19 In Bank of Queensland Limited v State of Western Australia [2020] FCA 442, McKerracher J considered an application under s 133 of the Bankruptcy Act 1966 (Cth) for an order vesting real property that had been disclaimed by the trustee in the name of the Bank as mortgagee so that it could effect a sale. In that related context, his Honour described the effect of the disclaimer in the following way (at [36]):
The consequence of the Disclaimer is that the title to the Property vests in the State. In Halsbury's Laws of Australia (LexisNexis Australia, 2015) at [295-7220] the legal position is explained as follows:
After the disclaimer there is no personal covenant upon which the mortgagee can take action against the Crown because the Crown has no obligation under the mortgage. The mortgagee's rights following the disclaimer include the rights of a mortgagee accrued from the mortgagor's default under the relevant security and the doctrine of escheat does not preclude those rights of the mortgagee.
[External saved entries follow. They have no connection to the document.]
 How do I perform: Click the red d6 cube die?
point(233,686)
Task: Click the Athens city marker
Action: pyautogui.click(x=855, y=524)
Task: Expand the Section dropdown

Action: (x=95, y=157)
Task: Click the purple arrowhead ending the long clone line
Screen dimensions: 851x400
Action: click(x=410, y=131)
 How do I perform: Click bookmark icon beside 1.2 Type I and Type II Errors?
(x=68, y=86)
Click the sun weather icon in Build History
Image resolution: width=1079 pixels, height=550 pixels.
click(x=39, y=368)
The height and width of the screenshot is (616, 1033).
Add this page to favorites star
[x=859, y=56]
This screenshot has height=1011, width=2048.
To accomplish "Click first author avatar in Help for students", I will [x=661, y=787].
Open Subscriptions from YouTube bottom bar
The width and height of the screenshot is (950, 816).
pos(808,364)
The effect of the disclaimer is that, in the absence of a vesting order, the mortgagee will be precluded from taking any action to realise the security.
see also RAMS Mortgage Corporation Ltd v Skipworth (No 2) [2007] WASC 75; (2007) 239 ALR 799 per Heenan J (at [28]-[30]).
20 The statement of the position by McKerracher J was included in a comprehensive summary of the principles to be applied where relief was sought by a mortgagee where the property the subject of the mortgage had been disclaimed under the equivalent statutory regime in the Bankruptcy Act by Derrington J in Commonwealth Bank of Australia v State of Queensland, in the matter of Hewton [2021] FCA 22 at [15]. It is a summary that has since been applied in other decisions in this Court.
21 Therefore, I do not accept that the disclaimers in the present case could operate in a way that might defeat the interest of AFSH under the mortgage. Rather, the disclaimer of the interest in the PH Property has the consequence that AFSH must obtain relief under the relevant statutory provision if it is to be able to be in a position to act as if its mortgage was enforceable despite the escheatment to the Crown effect by the disclaimer of the PH Property.
22 Applying the principles as explained by Derrington J, AFSH has demonstrated that it is entitled to relief under s 568F. In particular, the estimated value of the PH Property as at 14 February 2022 was $390,000 when the total debt secured by the mortgage was almost $600,000. But for the disclaimer AFSH would have been able to take steps to enforce its mortgage. Relevant default notices have been served and there is evidence to establish the defaults. Notice has been given to the tenant under the Residential Tenancies Act 1987 (WA) and the Tenant has submitted to any orders the Court may make on the application. Necessary parties have been joined to the application.